Today, the Commission is considering whether to adopt final rules to mandate climate risk disclosures by public companies and in public offerings. I am pleased to support this adoption because it benefits investors and issuers alike. It would provide investors with consistent, comparable, decision-useful information, and issuers with clear reporting requirements.
Our federal securities laws lay out a basic bargain. Investors get to decide which risks they want to take so long as companies raising money from the public make what President Franklin Roosevelt called “complete and truthful disclosure.”
The SEC has an important role overseeing the disclosures at the core of that basic bargain. Our agency, though, was set up to be merit neutral. Thus, the SEC has no role as to climate risk itself.
Over the last 90 years, we have updated, from time to time, the disclosure requirements underlying the basic bargain and, when necessary, provided guidance with respect to those disclosure requirements. We did it in the 1960s when we first offered guidance on disclosure related to risk factors.[1] We did so in the 1970s regarding disclosure related to environmental risks.[2] We did so in 1980 when the agency adopted Management’s Discussion and Analysis (MD&A) sections in Form 10-K.[3] We did it again in the 1990s when we required disclosure about executive stock compensation.[4] And we did it as well when the Commission issued 2010 Climate Guidance about climate-related risks faced by public companies.[5]

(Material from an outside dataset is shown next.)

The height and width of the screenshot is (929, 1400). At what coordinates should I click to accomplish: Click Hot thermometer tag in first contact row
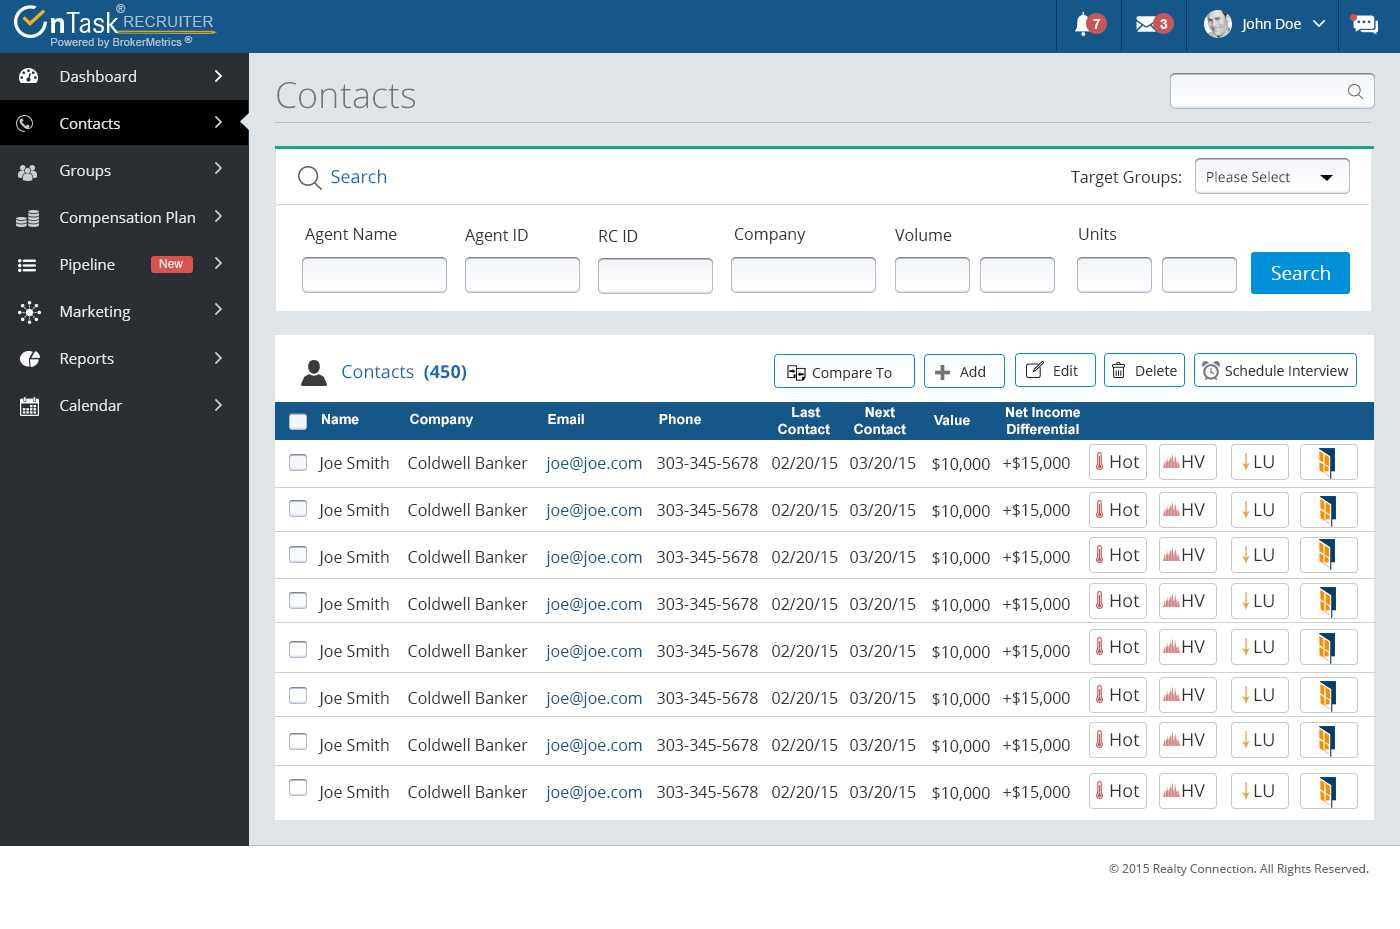[1117, 462]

Of course, there was lively debate about each of these disclosure requirements. Today, though, they have become integral to our disclosure regime, and it’s hard to imagine investors not having access to them. There also has been lively debate about today’s climate rule.
Consistent with this agency’s disclosure rules over the decades, today’s final rules are grounded in materiality. Materiality represents a fundamental building block of the disclosure requirements under the federal securities laws. The Supreme Court articulated the meaning of materiality in cases in the 1970s and 1980s.[6] It is this standard of materiality that is reflected in Commission rules.[7] It is this same materiality standard that appears in numerous disclosure rules governing registration statements and public company annual reports.[8] It is this same materiality standard that is used throughout the final rules we’re considering today.
A lot has changed in the last 14 years since that 2010 climate guidance. Far more investors are making investment decisions that are informed by climate risk, and far more companies are making disclosures about climate risk.
Already 90 percent of the Russell 1000 issuers are publicly providing climate-related information, though that’s generally in sustainability reports outside of their SEC filings.[9] Further, nearly 60 percent of those top 1,000 companies are publicly providing information about their greenhouse gas emissions.[10] Investors ranging from individual investors to large asset managers have indicated that they are making decisions in reliance on that information.[11]
It’s in this context that we have a role to play with regard to climate-related disclosures.
Our vote today is on rules, not just guidance, and ones that require disclosures be filed, not just posted online. Today’s rules enhance the consistency, comparability, and reliability of disclosures.
The final rules provide specificity on what must be disclosed, which will produce more useful information than what investors see today.
Further, the final rules require that climate risk disclosures be included in a company’s SEC filings, such as annual reports and registration statements. Bringing them into the filings will help make them more reliable. There are standard controls and procedures for filings unlike for sustainability reports.
Consistent with our mission and Congressional mandate, today’s adopting release addresses climate risk disclosures in three important ways.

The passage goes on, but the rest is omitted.